What to work on:
Could you put the lines of the records below into a JSON list of strings, one string per line, starting with the line that contains "You are a computer-use" and going on through the end of the records? Skip blank lines and leave the pictures out.

Entries provided:
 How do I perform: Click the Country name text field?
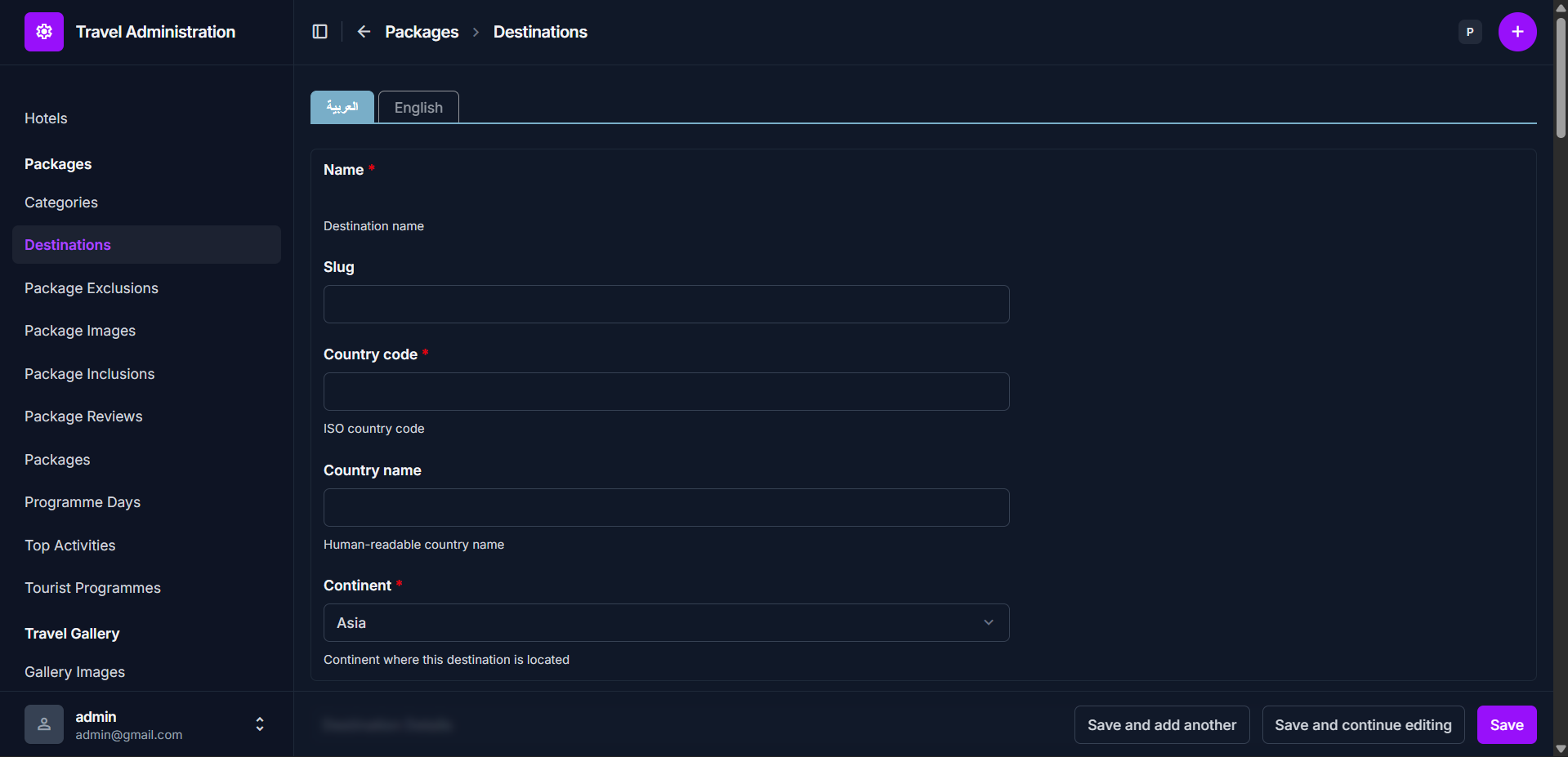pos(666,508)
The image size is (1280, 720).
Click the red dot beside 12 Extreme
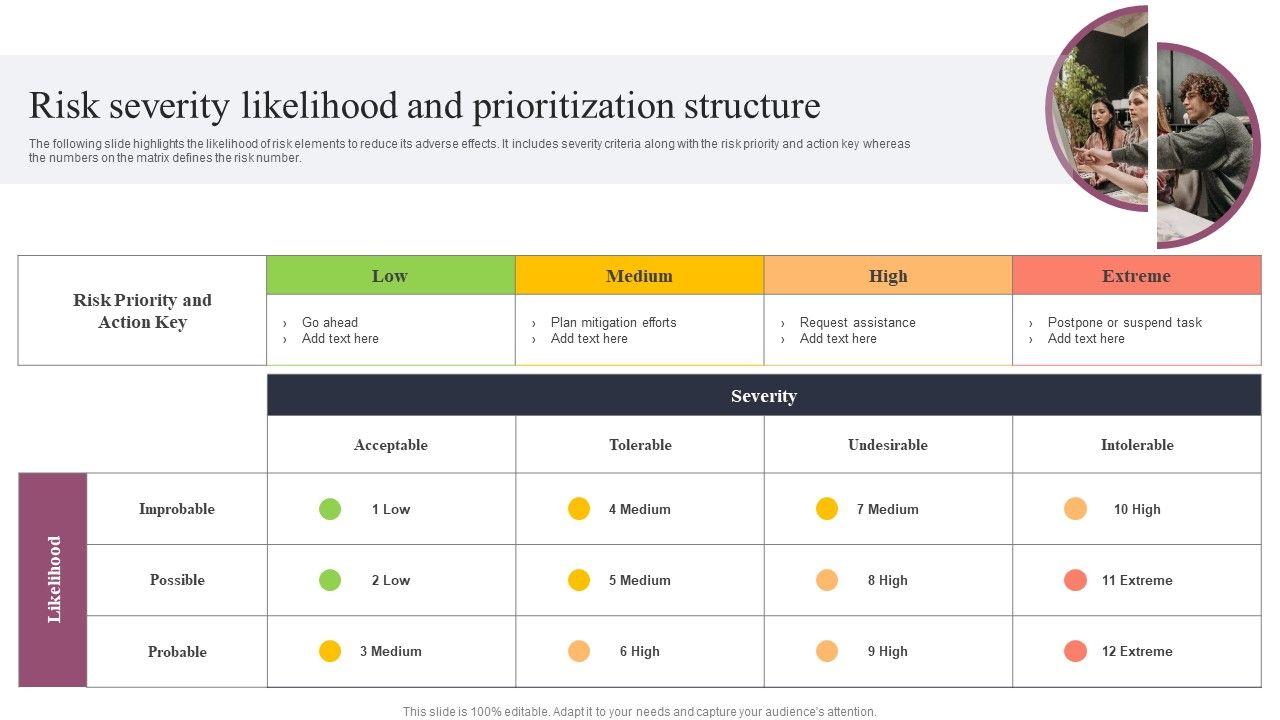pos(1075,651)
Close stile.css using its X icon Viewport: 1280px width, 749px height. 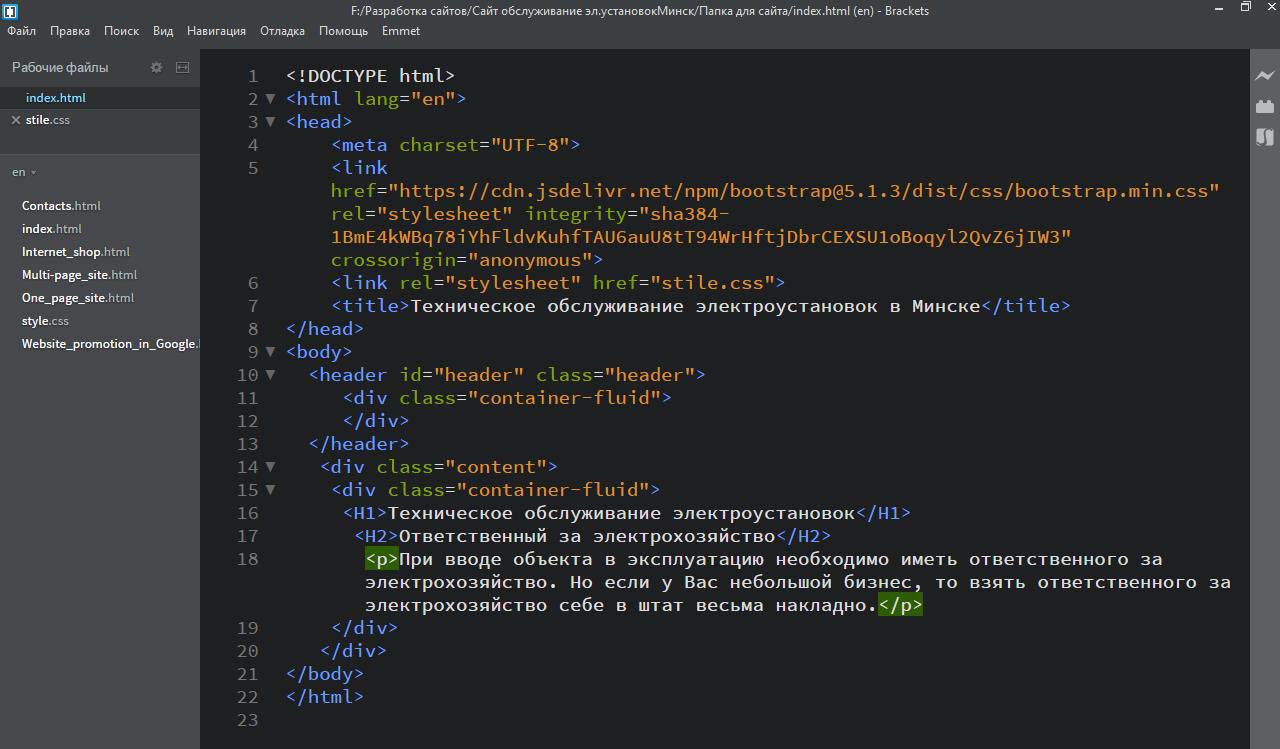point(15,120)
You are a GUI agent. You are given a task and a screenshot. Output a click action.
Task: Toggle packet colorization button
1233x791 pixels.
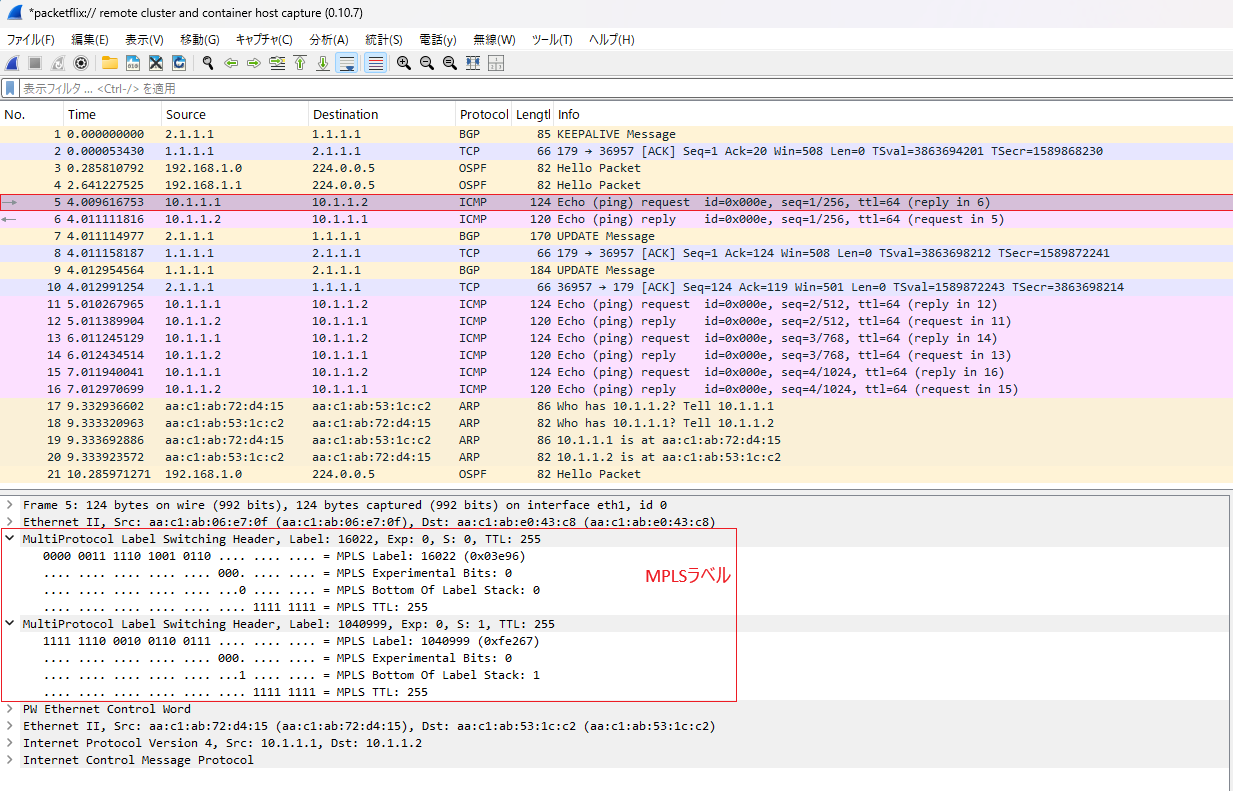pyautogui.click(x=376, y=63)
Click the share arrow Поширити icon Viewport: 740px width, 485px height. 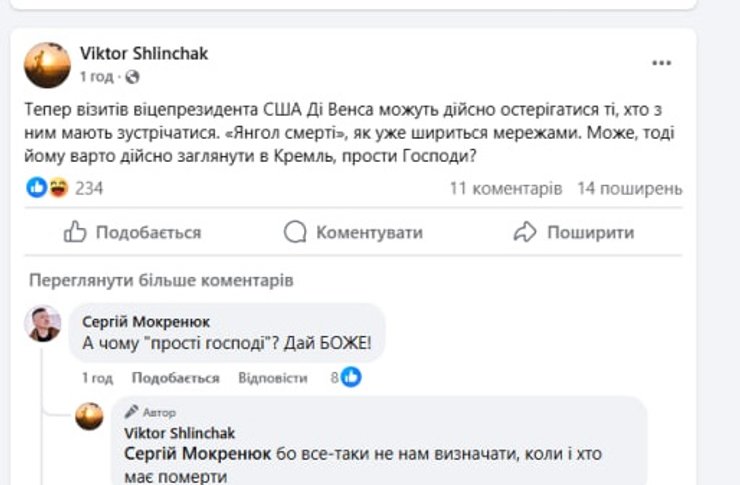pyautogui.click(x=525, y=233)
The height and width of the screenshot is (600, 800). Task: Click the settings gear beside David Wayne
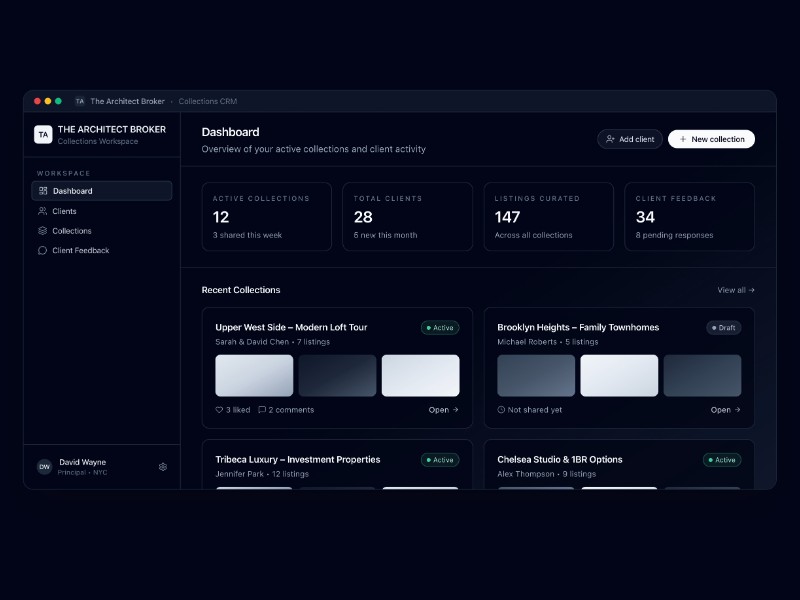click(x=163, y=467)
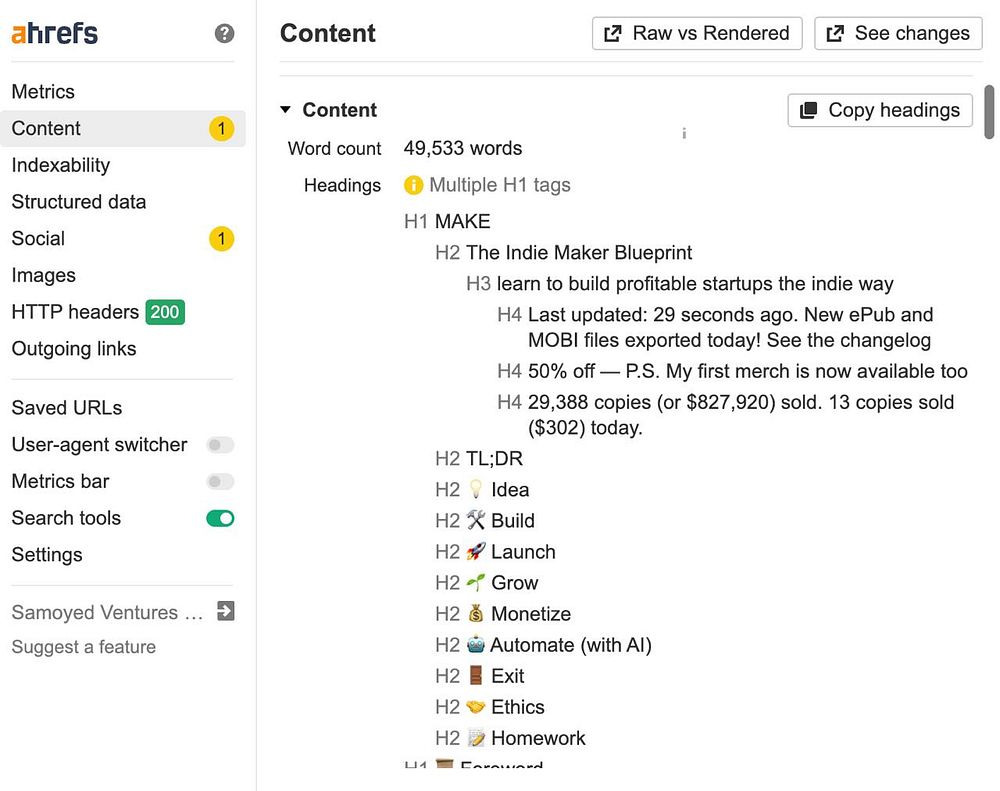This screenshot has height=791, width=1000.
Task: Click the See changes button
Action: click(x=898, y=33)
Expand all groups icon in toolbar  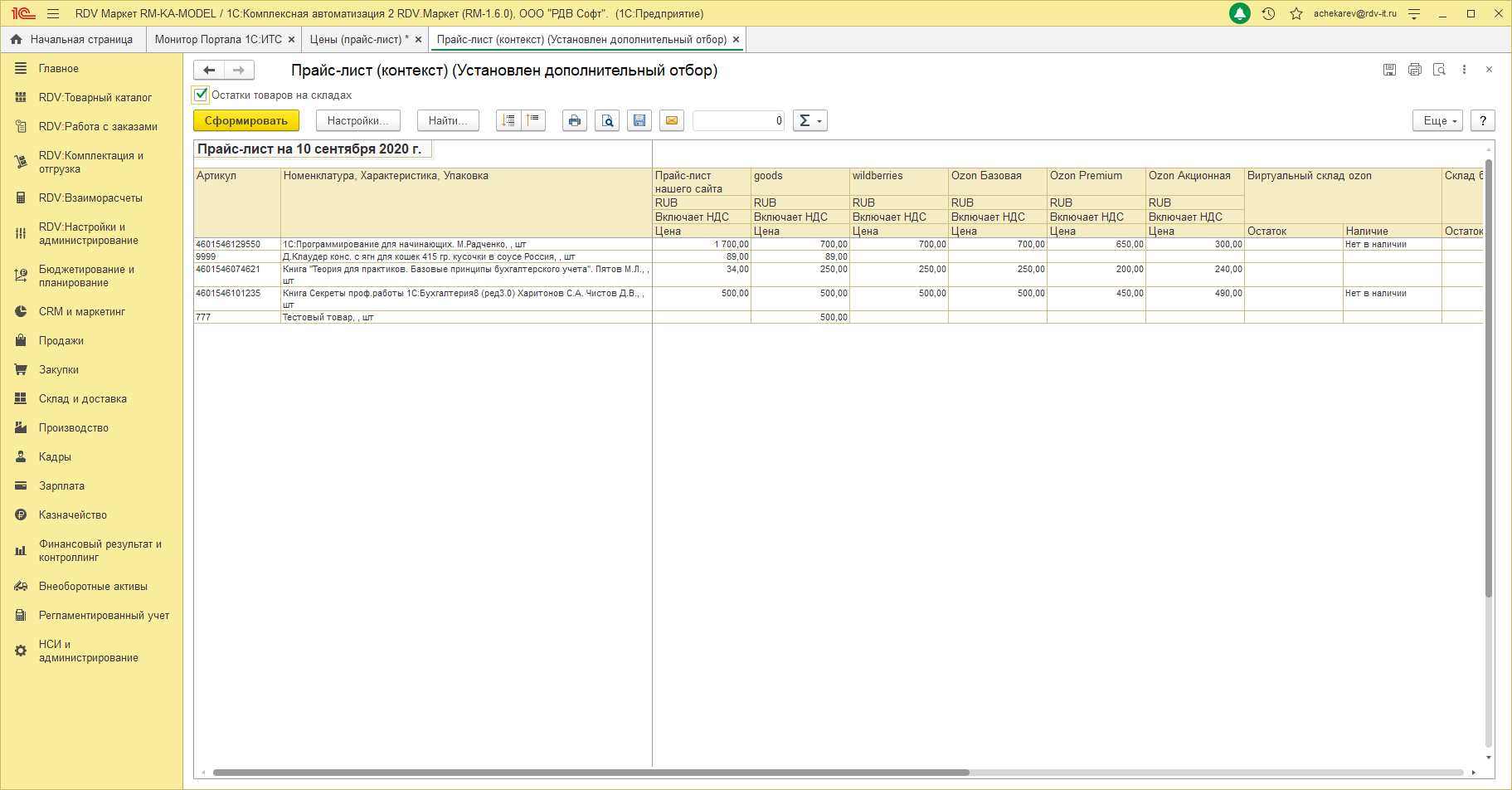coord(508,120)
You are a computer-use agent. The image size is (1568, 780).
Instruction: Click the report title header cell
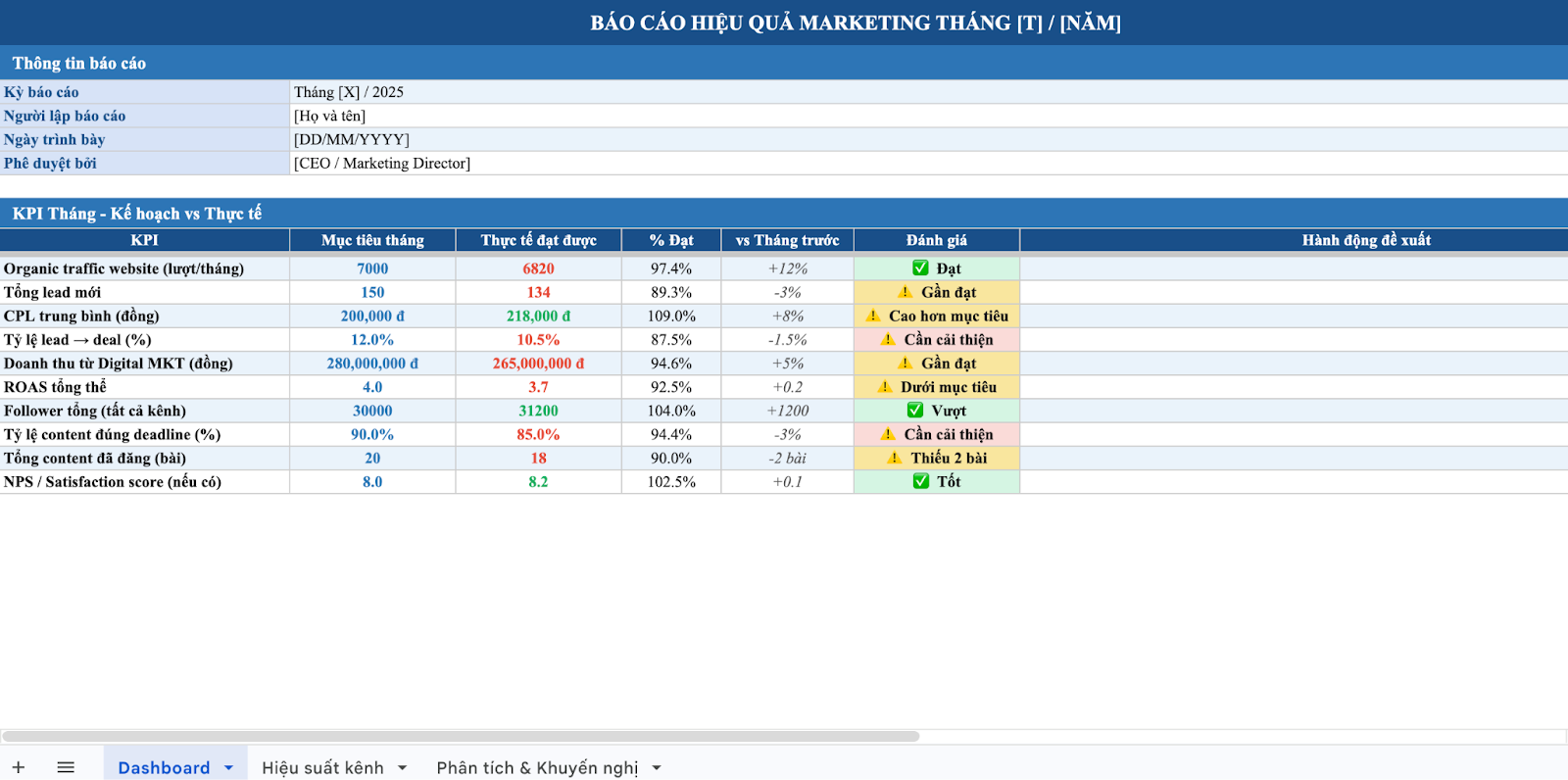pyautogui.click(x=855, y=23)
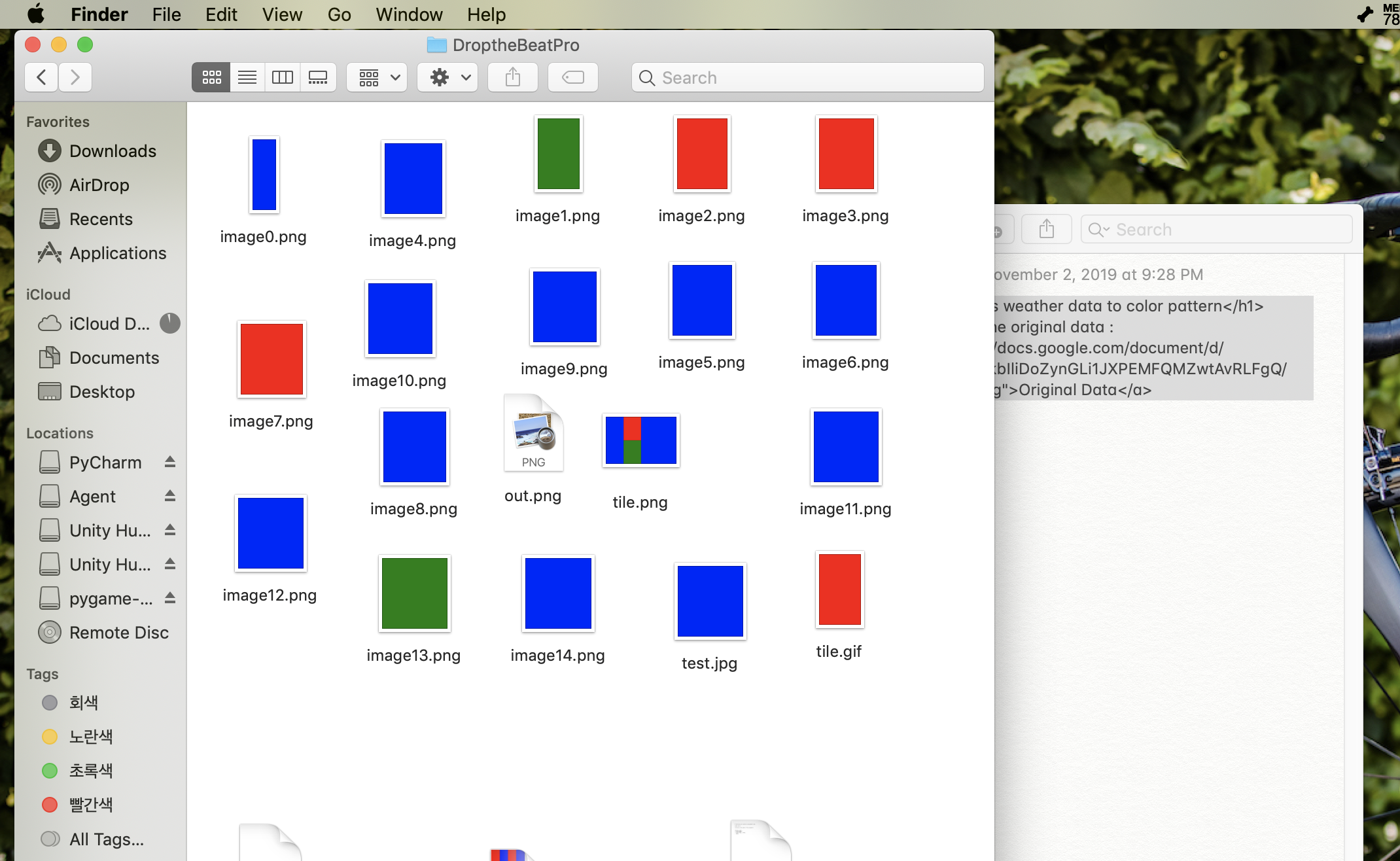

Task answer:
[
  "You are a computer-use agent. The image size is (1568, 780).",
  "Instruction: Click the report title header cell",
  "pyautogui.click(x=855, y=23)"
]